Reason 2: You probably need to get historical fraud proofs from an honest node anyway

Syncing a new light client not only requires downloading all the block headers but also downloading and verifying all the historical fraud proofs to be able to tell which headers are valid and invalid. This brings up an important question. Where does the light client gather historical fraud proofs?

I can imagine 2 scenarios:

find the historical fraud proofs on the Celestia main chain
trust honest full nodes to share the historical fraud proofs as they sync

For 1 to work the rollup aggregator would have to post a fraud proof on the Celestia main-chain for each and every invalid block at the previous height. This only worsens the effects of the spam attack, forcing more and more data to be posted on chain.

In the case of 2, you are essentially trusting that there’s an honest full node who will give you all the fraud proofs you need to tell which chain is valid. This is the same assumption you would be making if you just downloaded the block headers directly from a full node.

Hence 1 is impractical and 2 requires the same trust assumption as just downloading the block headers directly from an honest full node. Therefore you may as well just trust that there is an honest full node who will give you all the valid block headers and bypass this whole process.

Reason 3: It would be easy to recover from syncing with a dishonest full node

There is still the danger that while bootstrapping, you peered with a dishonest full node who tells you the wrong chain history. How do we make sure if this happens, the light client can easily recover?

So long as the light client is connected to the wider p2p network i.e. is not being eclipse attacked, then it should receive messages showing that the rest of the network is building on a different chain. This could alert the light client to connect to other full nodes to check if they are on the wrong chain. A single fraud proof from an honest full node would be enough to discard the false chain and re-sync to the right chain.

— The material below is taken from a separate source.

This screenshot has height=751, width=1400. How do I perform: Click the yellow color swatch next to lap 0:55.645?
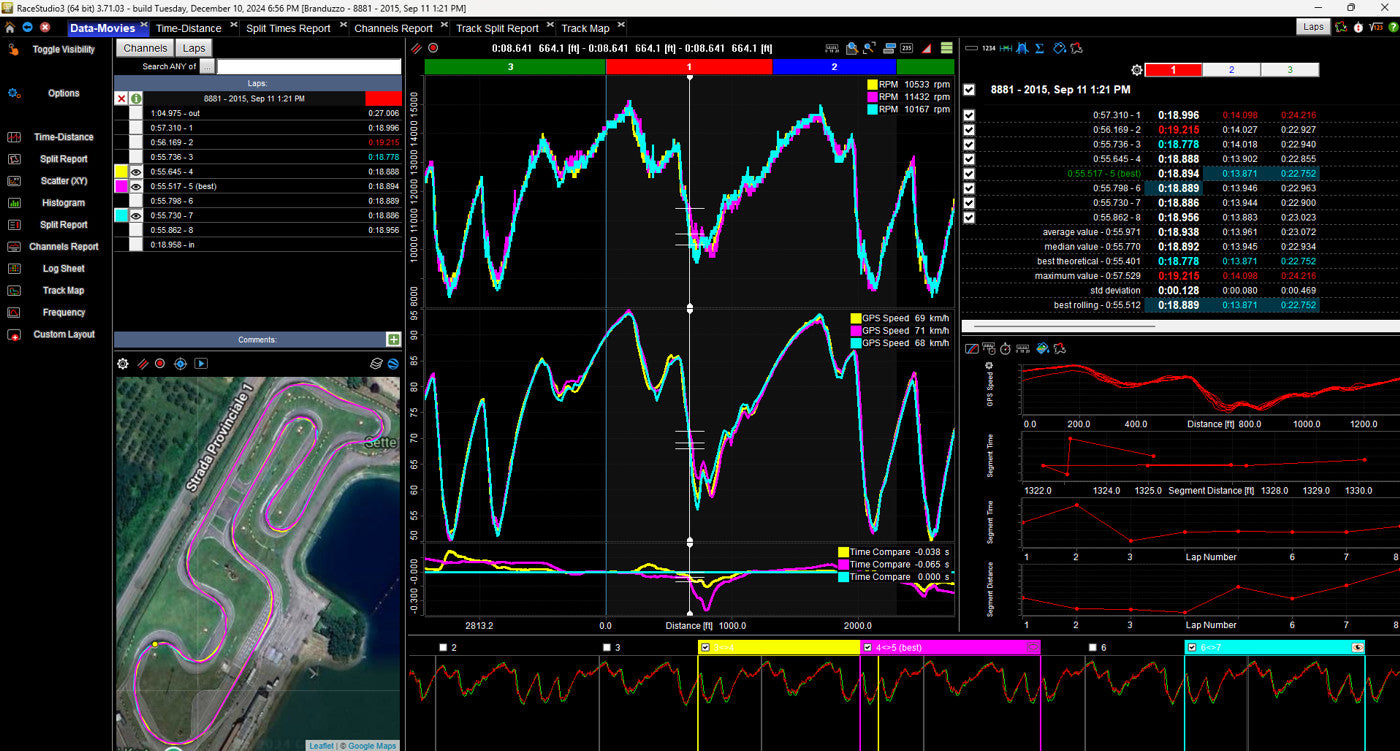tap(122, 171)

I believe this vulnerability to eclipse attacks is the same in light clients of PoW and PoS chains. As @musalbas likes to point out, all blockchains need to assume that you can connect to at least 1 honest node as a peer for anything to work.

nusret1996 · 15 September 2021 19:07

I agree that receiving valid block headers from rollup full nodes could provide a sound protection against the Woods Attack for rollup light clients connected to the p2p network of the rollup. However, we should also consider light clients that receive rollup-specific messages purely over the Celestia parent chain. Consideration for such light clients has in the past guided discussions around publishing fraud proofs on the parent chain besides propagating them over the p2p network. It is possible that applications on other rollups could prefer to trust the parent chain or IBC as relay mechanisms over the p2p network of the rollup towards which they act as light clients.

Although I agree that light clients can recover from syncing with a dishonest full node, in the lack of other spam protection mechanism on the network level, they could still be spammed by the adversary. After all, pricing on the parent chain stands as a spam protection mechanism, yet, the adversary was willing to spend 100 million USD to stage the Woods Attack. In this context, starting many new ‘malicious’ full nodes and spamming the syncing light client with invalid block headers might not only be doable but also easy for such an adversary. Thankfully, mechanisms like Rate Limiting Nullifiers could help with avoiding malicious nodes sending many messages and p2p networks could be enhanced to rate-limit the number of new joining nodes via mechanisms like staking, cryptographic puzzles etc.

nick · 16 September 2021 08:45

That’s very true. In some cases for interoperability people may not want to use a relayer. In those cases you can’t rely on an honest node.

But is the tradeoff of potentially opening yourself up to spamming attacks better than not having to rely on a relayer? Interesting questions to consider.

musalbas · 16 September 2021 08:58

In the case of an IBC-like relayer, they could only relay the valid block headers. If they relay invalid block headers, it could be ignored by the bridged chain, or they could be penalized.